DESCRIPTION OF THE TASK: Exact reproduction required: the lines below from the line with "Screen dimensions: 615x409" to the line with "This screenshot has height=674, width=906.", both ends included, and no others.
··· DATA UNDER STUDY
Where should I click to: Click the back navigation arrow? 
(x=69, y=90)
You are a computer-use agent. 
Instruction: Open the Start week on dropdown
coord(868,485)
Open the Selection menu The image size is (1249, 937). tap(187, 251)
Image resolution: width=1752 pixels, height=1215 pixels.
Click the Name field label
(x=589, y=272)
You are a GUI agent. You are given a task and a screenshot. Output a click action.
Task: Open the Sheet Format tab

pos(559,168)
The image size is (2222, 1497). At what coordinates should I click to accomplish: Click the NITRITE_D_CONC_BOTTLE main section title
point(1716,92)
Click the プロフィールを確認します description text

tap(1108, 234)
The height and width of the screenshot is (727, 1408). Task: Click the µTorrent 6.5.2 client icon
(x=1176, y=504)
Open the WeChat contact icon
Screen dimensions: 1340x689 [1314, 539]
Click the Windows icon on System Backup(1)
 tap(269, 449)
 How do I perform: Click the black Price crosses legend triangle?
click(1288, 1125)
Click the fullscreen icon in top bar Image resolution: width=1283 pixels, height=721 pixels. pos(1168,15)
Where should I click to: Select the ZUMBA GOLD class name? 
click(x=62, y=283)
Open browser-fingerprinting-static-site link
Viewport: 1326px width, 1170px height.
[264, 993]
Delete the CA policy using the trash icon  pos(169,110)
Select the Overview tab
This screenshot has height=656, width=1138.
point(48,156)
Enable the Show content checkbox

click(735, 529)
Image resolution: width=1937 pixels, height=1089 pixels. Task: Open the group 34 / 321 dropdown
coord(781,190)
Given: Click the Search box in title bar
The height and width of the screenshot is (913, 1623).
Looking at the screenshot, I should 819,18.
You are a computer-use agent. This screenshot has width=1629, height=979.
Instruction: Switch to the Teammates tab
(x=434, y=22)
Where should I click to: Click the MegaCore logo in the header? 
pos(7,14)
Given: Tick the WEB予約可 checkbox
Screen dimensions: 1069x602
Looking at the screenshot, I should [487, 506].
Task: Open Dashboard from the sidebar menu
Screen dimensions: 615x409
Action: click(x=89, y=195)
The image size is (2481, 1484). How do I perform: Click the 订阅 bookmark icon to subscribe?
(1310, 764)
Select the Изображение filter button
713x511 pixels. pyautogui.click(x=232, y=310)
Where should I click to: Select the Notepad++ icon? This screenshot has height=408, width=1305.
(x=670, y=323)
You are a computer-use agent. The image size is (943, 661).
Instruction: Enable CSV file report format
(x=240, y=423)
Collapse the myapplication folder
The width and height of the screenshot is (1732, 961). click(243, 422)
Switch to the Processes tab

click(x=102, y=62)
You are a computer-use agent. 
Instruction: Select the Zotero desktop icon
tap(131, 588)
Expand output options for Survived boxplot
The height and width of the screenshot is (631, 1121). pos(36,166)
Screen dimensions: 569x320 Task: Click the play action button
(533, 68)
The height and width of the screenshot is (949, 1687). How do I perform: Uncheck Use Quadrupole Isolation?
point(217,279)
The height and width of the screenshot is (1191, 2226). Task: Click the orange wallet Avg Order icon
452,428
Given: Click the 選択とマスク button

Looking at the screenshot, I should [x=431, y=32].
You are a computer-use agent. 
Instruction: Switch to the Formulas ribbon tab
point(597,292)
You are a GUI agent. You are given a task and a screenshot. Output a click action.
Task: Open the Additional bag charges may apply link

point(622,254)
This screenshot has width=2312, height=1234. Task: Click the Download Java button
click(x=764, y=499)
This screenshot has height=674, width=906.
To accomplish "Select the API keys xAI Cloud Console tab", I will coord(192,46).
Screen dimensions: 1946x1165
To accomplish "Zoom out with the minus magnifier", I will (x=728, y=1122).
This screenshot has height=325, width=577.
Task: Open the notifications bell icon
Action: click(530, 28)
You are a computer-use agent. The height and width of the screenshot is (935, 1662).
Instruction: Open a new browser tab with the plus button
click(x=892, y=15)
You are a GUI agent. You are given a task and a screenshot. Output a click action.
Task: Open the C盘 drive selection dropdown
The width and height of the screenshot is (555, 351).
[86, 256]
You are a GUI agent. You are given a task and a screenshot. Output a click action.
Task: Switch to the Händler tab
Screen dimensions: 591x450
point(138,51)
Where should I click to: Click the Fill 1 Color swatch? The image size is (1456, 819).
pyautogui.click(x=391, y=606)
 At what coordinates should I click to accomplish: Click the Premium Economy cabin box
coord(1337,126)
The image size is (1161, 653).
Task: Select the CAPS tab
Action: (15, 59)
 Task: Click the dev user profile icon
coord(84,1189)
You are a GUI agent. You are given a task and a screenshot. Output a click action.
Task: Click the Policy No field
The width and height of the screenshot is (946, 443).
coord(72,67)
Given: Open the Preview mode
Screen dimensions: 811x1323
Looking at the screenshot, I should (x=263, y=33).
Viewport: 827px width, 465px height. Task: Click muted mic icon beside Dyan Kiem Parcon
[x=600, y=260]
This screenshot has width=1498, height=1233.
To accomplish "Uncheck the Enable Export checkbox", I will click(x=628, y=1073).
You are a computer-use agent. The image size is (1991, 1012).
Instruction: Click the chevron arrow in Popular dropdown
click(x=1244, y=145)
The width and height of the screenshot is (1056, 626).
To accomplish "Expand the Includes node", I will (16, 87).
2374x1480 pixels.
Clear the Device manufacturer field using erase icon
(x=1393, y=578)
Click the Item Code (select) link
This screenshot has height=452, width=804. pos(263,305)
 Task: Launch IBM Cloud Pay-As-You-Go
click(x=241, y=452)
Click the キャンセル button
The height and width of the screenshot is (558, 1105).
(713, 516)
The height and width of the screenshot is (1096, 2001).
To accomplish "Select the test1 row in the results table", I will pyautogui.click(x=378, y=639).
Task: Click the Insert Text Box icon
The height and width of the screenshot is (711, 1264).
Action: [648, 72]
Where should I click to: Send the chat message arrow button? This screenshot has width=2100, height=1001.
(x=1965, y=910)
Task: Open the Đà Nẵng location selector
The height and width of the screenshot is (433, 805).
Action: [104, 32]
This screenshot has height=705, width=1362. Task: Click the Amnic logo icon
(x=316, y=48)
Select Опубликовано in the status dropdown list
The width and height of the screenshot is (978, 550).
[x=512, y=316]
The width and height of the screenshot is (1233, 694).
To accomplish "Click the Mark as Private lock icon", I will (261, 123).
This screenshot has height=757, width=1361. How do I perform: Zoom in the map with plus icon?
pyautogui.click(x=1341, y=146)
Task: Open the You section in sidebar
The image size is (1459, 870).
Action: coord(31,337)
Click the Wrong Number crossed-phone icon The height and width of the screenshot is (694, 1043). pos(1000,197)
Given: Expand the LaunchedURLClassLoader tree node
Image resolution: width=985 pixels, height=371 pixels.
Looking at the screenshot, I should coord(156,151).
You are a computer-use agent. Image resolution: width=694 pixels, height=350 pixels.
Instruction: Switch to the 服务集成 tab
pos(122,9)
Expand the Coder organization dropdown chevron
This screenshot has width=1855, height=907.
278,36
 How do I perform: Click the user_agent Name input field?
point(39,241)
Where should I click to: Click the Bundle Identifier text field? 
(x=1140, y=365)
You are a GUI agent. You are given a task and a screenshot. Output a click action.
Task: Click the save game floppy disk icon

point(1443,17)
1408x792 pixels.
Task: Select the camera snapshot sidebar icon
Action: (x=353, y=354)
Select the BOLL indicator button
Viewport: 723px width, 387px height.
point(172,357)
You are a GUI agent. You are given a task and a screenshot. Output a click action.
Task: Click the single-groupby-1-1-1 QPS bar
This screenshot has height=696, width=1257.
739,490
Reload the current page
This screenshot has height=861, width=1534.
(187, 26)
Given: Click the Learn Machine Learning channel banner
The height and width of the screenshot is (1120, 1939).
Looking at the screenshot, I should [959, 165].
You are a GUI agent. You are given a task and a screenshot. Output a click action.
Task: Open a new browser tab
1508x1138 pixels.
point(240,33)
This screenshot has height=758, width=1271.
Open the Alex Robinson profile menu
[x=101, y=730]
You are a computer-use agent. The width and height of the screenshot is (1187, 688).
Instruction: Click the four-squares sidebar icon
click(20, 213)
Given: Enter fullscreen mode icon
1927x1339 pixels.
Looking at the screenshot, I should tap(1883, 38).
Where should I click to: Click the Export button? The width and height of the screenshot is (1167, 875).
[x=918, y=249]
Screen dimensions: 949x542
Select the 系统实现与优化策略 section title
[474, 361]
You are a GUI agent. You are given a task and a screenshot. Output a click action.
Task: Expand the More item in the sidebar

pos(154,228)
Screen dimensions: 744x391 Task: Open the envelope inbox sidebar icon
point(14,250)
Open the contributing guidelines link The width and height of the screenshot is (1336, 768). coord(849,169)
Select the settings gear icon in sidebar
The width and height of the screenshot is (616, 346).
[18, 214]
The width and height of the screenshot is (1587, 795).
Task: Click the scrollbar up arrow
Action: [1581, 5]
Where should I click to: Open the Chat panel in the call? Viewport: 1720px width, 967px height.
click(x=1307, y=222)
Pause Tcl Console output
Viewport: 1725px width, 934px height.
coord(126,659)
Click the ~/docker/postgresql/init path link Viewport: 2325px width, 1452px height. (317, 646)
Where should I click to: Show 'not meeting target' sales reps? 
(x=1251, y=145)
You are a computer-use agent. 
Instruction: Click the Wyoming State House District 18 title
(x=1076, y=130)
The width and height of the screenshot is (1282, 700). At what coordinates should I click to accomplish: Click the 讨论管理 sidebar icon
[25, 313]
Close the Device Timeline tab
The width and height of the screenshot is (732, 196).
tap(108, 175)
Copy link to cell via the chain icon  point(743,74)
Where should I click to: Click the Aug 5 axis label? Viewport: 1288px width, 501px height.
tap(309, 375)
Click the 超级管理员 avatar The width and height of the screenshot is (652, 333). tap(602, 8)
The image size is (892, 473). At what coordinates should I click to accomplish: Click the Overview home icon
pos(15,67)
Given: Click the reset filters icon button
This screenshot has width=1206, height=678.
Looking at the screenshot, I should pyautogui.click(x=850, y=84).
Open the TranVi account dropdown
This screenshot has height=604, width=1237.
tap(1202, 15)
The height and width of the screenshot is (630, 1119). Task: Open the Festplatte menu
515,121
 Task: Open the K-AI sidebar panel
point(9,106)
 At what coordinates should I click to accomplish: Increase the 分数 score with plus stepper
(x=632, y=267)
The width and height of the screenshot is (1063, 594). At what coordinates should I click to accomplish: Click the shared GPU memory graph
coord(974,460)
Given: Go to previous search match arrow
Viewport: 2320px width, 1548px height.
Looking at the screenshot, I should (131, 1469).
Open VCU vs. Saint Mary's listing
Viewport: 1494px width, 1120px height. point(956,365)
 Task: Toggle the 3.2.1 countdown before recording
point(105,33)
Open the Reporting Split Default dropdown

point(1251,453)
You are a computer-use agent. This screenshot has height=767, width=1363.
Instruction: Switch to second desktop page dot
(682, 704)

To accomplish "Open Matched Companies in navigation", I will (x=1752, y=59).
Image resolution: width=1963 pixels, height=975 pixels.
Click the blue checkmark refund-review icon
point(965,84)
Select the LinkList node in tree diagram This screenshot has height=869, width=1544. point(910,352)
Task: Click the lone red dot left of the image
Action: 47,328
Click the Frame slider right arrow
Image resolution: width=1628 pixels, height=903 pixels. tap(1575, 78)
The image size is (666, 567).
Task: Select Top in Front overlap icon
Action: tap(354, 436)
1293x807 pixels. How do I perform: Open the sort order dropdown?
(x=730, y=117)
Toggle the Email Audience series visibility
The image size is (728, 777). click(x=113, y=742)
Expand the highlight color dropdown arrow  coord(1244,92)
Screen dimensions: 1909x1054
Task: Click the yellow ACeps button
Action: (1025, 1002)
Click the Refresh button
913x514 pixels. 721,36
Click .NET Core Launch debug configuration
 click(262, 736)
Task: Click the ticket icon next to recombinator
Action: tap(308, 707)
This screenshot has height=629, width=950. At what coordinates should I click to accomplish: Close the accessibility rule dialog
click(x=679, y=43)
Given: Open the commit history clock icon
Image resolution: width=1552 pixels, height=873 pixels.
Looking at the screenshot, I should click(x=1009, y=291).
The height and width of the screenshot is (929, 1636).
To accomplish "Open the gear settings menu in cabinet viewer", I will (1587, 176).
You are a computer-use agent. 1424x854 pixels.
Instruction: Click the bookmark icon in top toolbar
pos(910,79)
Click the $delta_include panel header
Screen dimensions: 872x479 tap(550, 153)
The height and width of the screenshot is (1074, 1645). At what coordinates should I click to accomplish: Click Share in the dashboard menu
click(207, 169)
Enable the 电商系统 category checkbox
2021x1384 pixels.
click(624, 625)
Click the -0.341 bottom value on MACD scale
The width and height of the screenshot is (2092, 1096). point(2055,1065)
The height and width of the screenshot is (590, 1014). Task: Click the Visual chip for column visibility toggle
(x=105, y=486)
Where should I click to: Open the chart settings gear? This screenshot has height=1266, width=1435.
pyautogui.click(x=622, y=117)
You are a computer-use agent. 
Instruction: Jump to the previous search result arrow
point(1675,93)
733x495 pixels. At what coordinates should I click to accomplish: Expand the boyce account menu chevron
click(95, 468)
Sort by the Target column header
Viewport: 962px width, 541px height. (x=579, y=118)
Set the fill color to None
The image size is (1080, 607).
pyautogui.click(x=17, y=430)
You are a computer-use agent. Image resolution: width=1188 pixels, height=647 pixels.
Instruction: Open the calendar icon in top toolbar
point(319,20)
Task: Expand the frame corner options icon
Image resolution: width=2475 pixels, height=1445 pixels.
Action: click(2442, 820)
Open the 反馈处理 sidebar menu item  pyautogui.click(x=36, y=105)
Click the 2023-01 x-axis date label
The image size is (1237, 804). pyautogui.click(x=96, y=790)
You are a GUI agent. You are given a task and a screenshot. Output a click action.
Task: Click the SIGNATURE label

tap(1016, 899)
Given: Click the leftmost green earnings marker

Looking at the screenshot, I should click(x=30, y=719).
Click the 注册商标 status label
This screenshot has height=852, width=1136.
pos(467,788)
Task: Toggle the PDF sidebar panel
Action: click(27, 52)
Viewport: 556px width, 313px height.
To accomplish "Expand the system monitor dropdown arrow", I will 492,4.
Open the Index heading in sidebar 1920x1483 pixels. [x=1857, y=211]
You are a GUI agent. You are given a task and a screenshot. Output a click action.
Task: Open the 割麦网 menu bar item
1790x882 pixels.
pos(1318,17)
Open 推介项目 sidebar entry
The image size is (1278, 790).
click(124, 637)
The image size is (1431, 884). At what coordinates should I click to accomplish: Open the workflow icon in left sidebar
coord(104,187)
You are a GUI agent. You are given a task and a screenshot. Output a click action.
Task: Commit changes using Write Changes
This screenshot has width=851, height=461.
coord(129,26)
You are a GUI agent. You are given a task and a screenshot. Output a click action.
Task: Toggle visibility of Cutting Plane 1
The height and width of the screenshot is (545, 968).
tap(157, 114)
······
OUTPUT FOR THIS TASK:
Screen dimensions: 615x409
Action: click(x=89, y=195)
The image size is (2481, 1484). How do I perform: Click the 订阅 bookmark icon to subscribe?
(1310, 764)
Select the Изображение filter button
713x511 pixels. pyautogui.click(x=232, y=310)
Where should I click to: Select the Notepad++ icon? This screenshot has height=408, width=1305.
(x=670, y=323)
You are a computer-use agent. The image size is (943, 661).
Instruction: Enable CSV file report format
(x=240, y=423)
Collapse the myapplication folder
The width and height of the screenshot is (1732, 961). click(243, 422)
Switch to the Processes tab

click(x=102, y=62)
You are a computer-use agent. 
Instruction: Select the Zotero desktop icon
tap(131, 588)
Expand output options for Survived boxplot
The height and width of the screenshot is (631, 1121). pos(36,166)
Screen dimensions: 569x320 Task: Click the play action button
(533, 68)
The height and width of the screenshot is (949, 1687). How do I perform: Uncheck Use Quadrupole Isolation?
point(217,279)
The height and width of the screenshot is (1191, 2226). Task: Click the orange wallet Avg Order icon
452,428
Given: Click the 選択とマスク button

Looking at the screenshot, I should [x=431, y=32].
You are a computer-use agent. 
Instruction: Switch to the Formulas ribbon tab
point(597,292)
You are a GUI agent. You are given a task and a screenshot. Output a click action.
Task: Open the Additional bag charges may apply link

point(622,254)
This screenshot has width=2312, height=1234. Task: Click the Download Java button
click(x=764, y=499)
This screenshot has height=674, width=906.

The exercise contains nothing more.